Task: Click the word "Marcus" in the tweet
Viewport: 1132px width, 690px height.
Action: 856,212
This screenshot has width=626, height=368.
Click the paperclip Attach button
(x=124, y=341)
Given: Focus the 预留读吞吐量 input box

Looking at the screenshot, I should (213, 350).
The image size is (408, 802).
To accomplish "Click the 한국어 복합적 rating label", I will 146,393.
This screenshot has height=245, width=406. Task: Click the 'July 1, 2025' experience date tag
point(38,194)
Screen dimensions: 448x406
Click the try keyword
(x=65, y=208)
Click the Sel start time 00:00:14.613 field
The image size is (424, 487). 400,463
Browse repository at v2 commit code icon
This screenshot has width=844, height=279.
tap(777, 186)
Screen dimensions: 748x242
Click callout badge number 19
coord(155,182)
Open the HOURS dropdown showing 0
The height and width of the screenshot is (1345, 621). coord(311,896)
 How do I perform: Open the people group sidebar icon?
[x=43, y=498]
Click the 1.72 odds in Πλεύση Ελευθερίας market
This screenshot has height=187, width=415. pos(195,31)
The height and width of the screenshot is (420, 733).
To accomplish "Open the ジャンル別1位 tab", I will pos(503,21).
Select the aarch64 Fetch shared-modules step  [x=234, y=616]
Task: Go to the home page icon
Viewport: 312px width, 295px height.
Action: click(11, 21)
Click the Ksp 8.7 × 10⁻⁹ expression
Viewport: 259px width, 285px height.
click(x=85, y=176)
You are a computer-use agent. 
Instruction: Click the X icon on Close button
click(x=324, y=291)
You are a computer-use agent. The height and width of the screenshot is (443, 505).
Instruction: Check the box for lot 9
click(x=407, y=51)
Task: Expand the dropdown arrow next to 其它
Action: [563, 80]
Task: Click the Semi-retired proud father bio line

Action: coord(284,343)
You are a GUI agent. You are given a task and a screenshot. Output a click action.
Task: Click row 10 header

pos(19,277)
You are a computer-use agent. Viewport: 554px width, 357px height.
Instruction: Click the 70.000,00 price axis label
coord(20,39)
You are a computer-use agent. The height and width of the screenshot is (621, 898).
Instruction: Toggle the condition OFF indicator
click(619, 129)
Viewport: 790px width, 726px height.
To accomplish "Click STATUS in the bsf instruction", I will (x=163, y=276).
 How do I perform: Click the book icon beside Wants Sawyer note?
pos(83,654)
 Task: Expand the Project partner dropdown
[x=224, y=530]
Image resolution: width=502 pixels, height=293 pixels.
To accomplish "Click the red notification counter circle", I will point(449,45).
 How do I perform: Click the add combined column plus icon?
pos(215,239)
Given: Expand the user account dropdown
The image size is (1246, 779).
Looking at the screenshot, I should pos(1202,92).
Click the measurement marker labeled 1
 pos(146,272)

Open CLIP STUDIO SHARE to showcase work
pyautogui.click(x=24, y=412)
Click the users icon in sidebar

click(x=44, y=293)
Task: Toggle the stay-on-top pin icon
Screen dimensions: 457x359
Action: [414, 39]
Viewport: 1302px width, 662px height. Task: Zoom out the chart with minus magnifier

#### [Try it]
Transcribe every record above so that nothing differs from the original.

#### [Answer area]
Task: Click the word "Marcus" in the tweet
Viewport: 1132px width, 690px height.
Action: 856,212
This screenshot has width=626, height=368.
Click the paperclip Attach button
(x=124, y=341)
Given: Focus the 预留读吞吐量 input box

Looking at the screenshot, I should (213, 350).
The image size is (408, 802).
To accomplish "Click the 한국어 복합적 rating label", I will 146,393.
This screenshot has height=245, width=406. Task: Click the 'July 1, 2025' experience date tag
point(38,194)
Screen dimensions: 448x406
Click the try keyword
(x=65, y=208)
Click the Sel start time 00:00:14.613 field
The image size is (424, 487). 400,463
Browse repository at v2 commit code icon
This screenshot has width=844, height=279.
tap(777, 186)
Screen dimensions: 748x242
Click callout badge number 19
coord(155,182)
Open the HOURS dropdown showing 0
The height and width of the screenshot is (1345, 621). coord(311,896)
 How do I perform: Open the people group sidebar icon?
[x=43, y=498]
Click the 1.72 odds in Πλεύση Ελευθερίας market
This screenshot has height=187, width=415. pos(195,31)
The height and width of the screenshot is (420, 733).
To accomplish "Open the ジャンル別1位 tab", I will pos(503,21).
Select the aarch64 Fetch shared-modules step  [x=234, y=616]
Task: Go to the home page icon
Viewport: 312px width, 295px height.
Action: click(11, 21)
Click the Ksp 8.7 × 10⁻⁹ expression
Viewport: 259px width, 285px height.
click(x=85, y=176)
You are a computer-use agent. 
Instruction: Click the X icon on Close button
click(x=324, y=291)
You are a computer-use agent. The height and width of the screenshot is (443, 505).
Instruction: Check the box for lot 9
click(x=407, y=51)
Task: Expand the dropdown arrow next to 其它
Action: [563, 80]
Task: Click the Semi-retired proud father bio line

Action: coord(284,343)
You are a GUI agent. You are given a task and a screenshot. Output a click action.
Task: Click row 10 header

pos(19,277)
You are a computer-use agent. Viewport: 554px width, 357px height.
Instruction: Click the 70.000,00 price axis label
coord(20,39)
You are a computer-use agent. The height and width of the screenshot is (621, 898).
Instruction: Toggle the condition OFF indicator
click(619, 129)
Viewport: 790px width, 726px height.
To accomplish "Click STATUS in the bsf instruction", I will (x=163, y=276).
 How do I perform: Click the book icon beside Wants Sawyer note?
pos(83,654)
 Task: Expand the Project partner dropdown
[x=224, y=530]
Image resolution: width=502 pixels, height=293 pixels.
To accomplish "Click the red notification counter circle", I will point(449,45).
 How do I perform: Click the add combined column plus icon?
pos(215,239)
Given: Expand the user account dropdown
The image size is (1246, 779).
Looking at the screenshot, I should pos(1202,92).
Click the measurement marker labeled 1
 pos(146,272)

Open CLIP STUDIO SHARE to showcase work
pyautogui.click(x=24, y=412)
Click the users icon in sidebar

click(x=44, y=293)
Task: Toggle the stay-on-top pin icon
Screen dimensions: 457x359
Action: [414, 39]
Viewport: 1302px width, 662px height. Task: Zoom out the chart with minus magnifier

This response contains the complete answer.